◆ **WHAT YOU WILL DO**
Copy the data exactly. No line may be skipped.

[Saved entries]
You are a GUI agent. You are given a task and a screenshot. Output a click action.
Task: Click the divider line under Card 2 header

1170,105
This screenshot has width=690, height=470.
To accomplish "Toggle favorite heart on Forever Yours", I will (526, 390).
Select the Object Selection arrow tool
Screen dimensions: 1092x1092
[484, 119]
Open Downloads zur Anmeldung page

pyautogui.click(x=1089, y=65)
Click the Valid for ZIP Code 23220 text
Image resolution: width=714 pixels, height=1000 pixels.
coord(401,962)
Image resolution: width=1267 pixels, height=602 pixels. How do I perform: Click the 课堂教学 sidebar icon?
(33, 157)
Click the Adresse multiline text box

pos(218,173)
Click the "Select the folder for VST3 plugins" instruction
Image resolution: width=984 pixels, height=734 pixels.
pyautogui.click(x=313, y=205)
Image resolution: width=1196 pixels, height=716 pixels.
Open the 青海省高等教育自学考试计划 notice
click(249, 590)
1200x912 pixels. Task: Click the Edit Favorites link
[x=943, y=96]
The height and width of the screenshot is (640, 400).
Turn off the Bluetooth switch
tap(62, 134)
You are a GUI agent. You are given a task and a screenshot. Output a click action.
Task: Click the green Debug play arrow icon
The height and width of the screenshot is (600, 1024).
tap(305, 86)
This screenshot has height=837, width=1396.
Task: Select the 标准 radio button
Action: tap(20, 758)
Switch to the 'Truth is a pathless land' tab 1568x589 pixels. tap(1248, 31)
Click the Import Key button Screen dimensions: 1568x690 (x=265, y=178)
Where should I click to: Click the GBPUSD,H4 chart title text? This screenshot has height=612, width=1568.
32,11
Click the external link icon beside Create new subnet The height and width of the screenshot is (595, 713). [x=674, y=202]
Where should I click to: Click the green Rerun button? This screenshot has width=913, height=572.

◆ **RESULT OF THIS TASK**
You are a GUI agent. You are given a task and a screenshot. Output a click action.
Task: Click the divider line under Card 2 header

1170,105
This screenshot has width=690, height=470.
To accomplish "Toggle favorite heart on Forever Yours", I will (526, 390).
Select the Object Selection arrow tool
Screen dimensions: 1092x1092
[484, 119]
Open Downloads zur Anmeldung page

pyautogui.click(x=1089, y=65)
Click the Valid for ZIP Code 23220 text
Image resolution: width=714 pixels, height=1000 pixels.
coord(401,962)
Image resolution: width=1267 pixels, height=602 pixels. How do I perform: Click the 课堂教学 sidebar icon?
(33, 157)
Click the Adresse multiline text box

pos(218,173)
Click the "Select the folder for VST3 plugins" instruction
Image resolution: width=984 pixels, height=734 pixels.
pyautogui.click(x=313, y=205)
Image resolution: width=1196 pixels, height=716 pixels.
Open the 青海省高等教育自学考试计划 notice
click(249, 590)
1200x912 pixels. Task: Click the Edit Favorites link
[x=943, y=96]
The height and width of the screenshot is (640, 400).
Turn off the Bluetooth switch
tap(62, 134)
You are a GUI agent. You are given a task and a screenshot. Output a click action.
Task: Click the green Debug play arrow icon
The height and width of the screenshot is (600, 1024).
tap(305, 86)
This screenshot has height=837, width=1396.
Task: Select the 标准 radio button
Action: tap(20, 758)
Switch to the 'Truth is a pathless land' tab 1568x589 pixels. tap(1248, 31)
Click the Import Key button Screen dimensions: 1568x690 (x=265, y=178)
Where should I click to: Click the GBPUSD,H4 chart title text? This screenshot has height=612, width=1568.
32,11
Click the external link icon beside Create new subnet The height and width of the screenshot is (595, 713). [x=674, y=202]
Where should I click to: Click the green Rerun button? This screenshot has width=913, height=572.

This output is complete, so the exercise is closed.